Records to use
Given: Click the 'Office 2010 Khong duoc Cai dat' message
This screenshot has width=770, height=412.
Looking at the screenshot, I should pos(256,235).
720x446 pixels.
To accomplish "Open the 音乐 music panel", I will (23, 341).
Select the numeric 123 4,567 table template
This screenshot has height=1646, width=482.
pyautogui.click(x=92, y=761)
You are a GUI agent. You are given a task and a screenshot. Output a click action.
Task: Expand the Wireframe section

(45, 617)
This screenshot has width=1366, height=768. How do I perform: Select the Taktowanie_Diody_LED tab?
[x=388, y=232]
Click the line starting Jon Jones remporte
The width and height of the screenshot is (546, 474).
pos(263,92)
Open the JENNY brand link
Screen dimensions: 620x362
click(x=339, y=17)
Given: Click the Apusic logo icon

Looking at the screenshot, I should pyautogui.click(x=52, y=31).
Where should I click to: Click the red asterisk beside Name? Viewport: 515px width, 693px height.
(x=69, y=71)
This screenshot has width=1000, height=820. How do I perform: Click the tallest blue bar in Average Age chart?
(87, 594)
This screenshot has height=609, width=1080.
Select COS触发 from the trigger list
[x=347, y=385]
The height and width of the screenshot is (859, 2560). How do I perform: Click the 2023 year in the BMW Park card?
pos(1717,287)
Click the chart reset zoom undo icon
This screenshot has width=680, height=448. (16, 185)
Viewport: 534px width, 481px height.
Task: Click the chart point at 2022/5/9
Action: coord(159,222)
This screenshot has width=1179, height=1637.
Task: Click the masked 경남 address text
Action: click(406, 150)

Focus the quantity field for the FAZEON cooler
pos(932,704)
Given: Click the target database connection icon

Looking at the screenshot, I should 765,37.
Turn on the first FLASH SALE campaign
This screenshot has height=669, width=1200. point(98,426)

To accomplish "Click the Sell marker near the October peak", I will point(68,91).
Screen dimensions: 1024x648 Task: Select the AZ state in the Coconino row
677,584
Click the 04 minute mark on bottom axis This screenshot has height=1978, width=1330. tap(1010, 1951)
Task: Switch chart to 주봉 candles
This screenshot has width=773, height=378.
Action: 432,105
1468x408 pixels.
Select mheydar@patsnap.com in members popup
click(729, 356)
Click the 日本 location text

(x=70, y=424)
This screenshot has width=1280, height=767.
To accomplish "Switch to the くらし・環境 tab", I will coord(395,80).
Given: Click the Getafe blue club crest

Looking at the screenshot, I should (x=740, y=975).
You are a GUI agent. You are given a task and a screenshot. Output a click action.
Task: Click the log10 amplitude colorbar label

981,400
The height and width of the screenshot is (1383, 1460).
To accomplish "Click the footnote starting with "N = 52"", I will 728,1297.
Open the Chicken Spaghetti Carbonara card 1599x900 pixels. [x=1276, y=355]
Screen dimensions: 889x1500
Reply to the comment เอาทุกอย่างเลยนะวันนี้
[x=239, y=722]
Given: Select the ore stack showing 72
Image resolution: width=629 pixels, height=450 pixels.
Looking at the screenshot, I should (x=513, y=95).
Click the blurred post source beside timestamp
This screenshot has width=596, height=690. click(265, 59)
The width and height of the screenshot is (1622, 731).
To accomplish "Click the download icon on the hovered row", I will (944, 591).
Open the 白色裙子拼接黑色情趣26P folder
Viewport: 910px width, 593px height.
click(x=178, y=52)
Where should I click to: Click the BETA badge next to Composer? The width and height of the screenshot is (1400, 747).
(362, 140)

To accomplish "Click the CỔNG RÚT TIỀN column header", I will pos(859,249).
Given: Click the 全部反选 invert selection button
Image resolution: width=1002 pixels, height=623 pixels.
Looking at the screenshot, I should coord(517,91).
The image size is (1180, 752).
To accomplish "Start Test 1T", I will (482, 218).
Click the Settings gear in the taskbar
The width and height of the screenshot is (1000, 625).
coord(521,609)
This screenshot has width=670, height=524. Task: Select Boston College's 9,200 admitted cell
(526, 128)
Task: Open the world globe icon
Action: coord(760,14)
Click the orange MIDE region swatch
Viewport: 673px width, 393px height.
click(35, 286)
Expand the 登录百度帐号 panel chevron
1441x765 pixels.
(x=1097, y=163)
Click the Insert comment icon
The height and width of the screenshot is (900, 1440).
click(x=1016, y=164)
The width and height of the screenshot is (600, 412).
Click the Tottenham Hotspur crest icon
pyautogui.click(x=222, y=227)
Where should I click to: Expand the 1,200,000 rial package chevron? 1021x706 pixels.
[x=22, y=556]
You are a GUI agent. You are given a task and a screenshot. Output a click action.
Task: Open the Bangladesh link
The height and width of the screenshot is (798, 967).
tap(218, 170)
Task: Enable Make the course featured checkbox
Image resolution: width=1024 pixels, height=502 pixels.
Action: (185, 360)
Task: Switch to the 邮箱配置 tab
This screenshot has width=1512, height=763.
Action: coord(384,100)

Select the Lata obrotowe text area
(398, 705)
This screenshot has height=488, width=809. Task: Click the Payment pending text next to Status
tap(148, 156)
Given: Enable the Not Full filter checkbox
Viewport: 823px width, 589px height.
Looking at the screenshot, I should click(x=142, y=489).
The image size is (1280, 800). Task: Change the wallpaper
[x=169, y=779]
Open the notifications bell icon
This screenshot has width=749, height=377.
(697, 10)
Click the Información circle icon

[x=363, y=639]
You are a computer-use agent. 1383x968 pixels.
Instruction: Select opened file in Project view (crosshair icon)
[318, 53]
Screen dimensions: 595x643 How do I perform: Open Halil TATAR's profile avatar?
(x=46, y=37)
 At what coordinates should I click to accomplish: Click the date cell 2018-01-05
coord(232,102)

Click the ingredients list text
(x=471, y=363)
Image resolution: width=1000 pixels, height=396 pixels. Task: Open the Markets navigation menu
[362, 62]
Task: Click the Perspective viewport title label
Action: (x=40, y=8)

Exercise requirements
Each entry must appear in the reply exactly as written.

Answer to this problem
Given: Click the 'Office 2010 Khong duoc Cai dat' message
This screenshot has width=770, height=412.
Looking at the screenshot, I should pos(256,235).
720x446 pixels.
To accomplish "Open the 音乐 music panel", I will (23, 341).
Select the numeric 123 4,567 table template
This screenshot has height=1646, width=482.
pyautogui.click(x=92, y=761)
You are a GUI agent. You are given a task and a screenshot. Output a click action.
Task: Expand the Wireframe section

(45, 617)
This screenshot has width=1366, height=768. How do I perform: Select the Taktowanie_Diody_LED tab?
[x=388, y=232]
Click the line starting Jon Jones remporte
The width and height of the screenshot is (546, 474).
pos(263,92)
Open the JENNY brand link
Screen dimensions: 620x362
click(x=339, y=17)
Given: Click the Apusic logo icon

Looking at the screenshot, I should pyautogui.click(x=52, y=31).
Where should I click to: Click the red asterisk beside Name? Viewport: 515px width, 693px height.
(x=69, y=71)
This screenshot has width=1000, height=820. How do I perform: Click the tallest blue bar in Average Age chart?
(87, 594)
This screenshot has height=609, width=1080.
Select COS触发 from the trigger list
[x=347, y=385]
The height and width of the screenshot is (859, 2560). How do I perform: Click the 2023 year in the BMW Park card?
pos(1717,287)
Click the chart reset zoom undo icon
This screenshot has width=680, height=448. (16, 185)
Viewport: 534px width, 481px height.
Task: Click the chart point at 2022/5/9
Action: coord(159,222)
This screenshot has width=1179, height=1637.
Task: Click the masked 경남 address text
Action: click(406, 150)

Focus the quantity field for the FAZEON cooler
pos(932,704)
Given: Click the target database connection icon

Looking at the screenshot, I should 765,37.
Turn on the first FLASH SALE campaign
This screenshot has height=669, width=1200. point(98,426)

To accomplish "Click the Sell marker near the October peak", I will point(68,91).
Screen dimensions: 1024x648 Task: Select the AZ state in the Coconino row
677,584
Click the 04 minute mark on bottom axis This screenshot has height=1978, width=1330. tap(1010, 1951)
Task: Switch chart to 주봉 candles
This screenshot has width=773, height=378.
Action: 432,105
1468x408 pixels.
Select mheydar@patsnap.com in members popup
click(729, 356)
Click the 日本 location text

(x=70, y=424)
This screenshot has width=1280, height=767.
To accomplish "Switch to the くらし・環境 tab", I will coord(395,80).
Given: Click the Getafe blue club crest

Looking at the screenshot, I should (x=740, y=975).
You are a GUI agent. You are given a task and a screenshot. Output a click action.
Task: Click the log10 amplitude colorbar label

981,400
The height and width of the screenshot is (1383, 1460).
To accomplish "Click the footnote starting with "N = 52"", I will 728,1297.
Open the Chicken Spaghetti Carbonara card 1599x900 pixels. [x=1276, y=355]
Screen dimensions: 889x1500
Reply to the comment เอาทุกอย่างเลยนะวันนี้
[x=239, y=722]
Given: Select the ore stack showing 72
Image resolution: width=629 pixels, height=450 pixels.
Looking at the screenshot, I should (x=513, y=95).
Click the blurred post source beside timestamp
This screenshot has width=596, height=690. click(265, 59)
The width and height of the screenshot is (1622, 731).
To accomplish "Click the download icon on the hovered row", I will (944, 591).
Open the 白色裙子拼接黑色情趣26P folder
Viewport: 910px width, 593px height.
click(x=178, y=52)
Where should I click to: Click the BETA badge next to Composer? The width and height of the screenshot is (1400, 747).
(362, 140)

To accomplish "Click the CỔNG RÚT TIỀN column header", I will pos(859,249).
Given: Click the 全部反选 invert selection button
Image resolution: width=1002 pixels, height=623 pixels.
Looking at the screenshot, I should coord(517,91).
The image size is (1180, 752).
To accomplish "Start Test 1T", I will (482, 218).
Click the Settings gear in the taskbar
The width and height of the screenshot is (1000, 625).
coord(521,609)
This screenshot has width=670, height=524. Task: Select Boston College's 9,200 admitted cell
(526, 128)
Task: Open the world globe icon
Action: coord(760,14)
Click the orange MIDE region swatch
Viewport: 673px width, 393px height.
click(35, 286)
Expand the 登录百度帐号 panel chevron
1441x765 pixels.
(x=1097, y=163)
Click the Insert comment icon
The height and width of the screenshot is (900, 1440).
click(x=1016, y=164)
The width and height of the screenshot is (600, 412).
Click the Tottenham Hotspur crest icon
pyautogui.click(x=222, y=227)
Where should I click to: Expand the 1,200,000 rial package chevron? 1021x706 pixels.
[x=22, y=556]
You are a GUI agent. You are given a task and a screenshot. Output a click action.
Task: Open the Bangladesh link
The height and width of the screenshot is (798, 967).
tap(218, 170)
Task: Enable Make the course featured checkbox
Image resolution: width=1024 pixels, height=502 pixels.
Action: (185, 360)
Task: Switch to the 邮箱配置 tab
This screenshot has width=1512, height=763.
Action: coord(384,100)

Select the Lata obrotowe text area
(398, 705)
This screenshot has height=488, width=809. Task: Click the Payment pending text next to Status
tap(148, 156)
Given: Enable the Not Full filter checkbox
Viewport: 823px width, 589px height.
Looking at the screenshot, I should click(x=142, y=489).
The image size is (1280, 800). Task: Change the wallpaper
[x=169, y=779]
Open the notifications bell icon
This screenshot has width=749, height=377.
(697, 10)
Click the Información circle icon

[x=363, y=639]
You are a computer-use agent. 1383x968 pixels.
Instruction: Select opened file in Project view (crosshair icon)
[318, 53]
Screen dimensions: 595x643 How do I perform: Open Halil TATAR's profile avatar?
(x=46, y=37)
 At what coordinates should I click to accomplish: Click the date cell 2018-01-05
coord(232,102)

Click the ingredients list text
(x=471, y=363)
Image resolution: width=1000 pixels, height=396 pixels. Task: Open the Markets navigation menu
[362, 62]
Task: Click the Perspective viewport title label
Action: (x=40, y=8)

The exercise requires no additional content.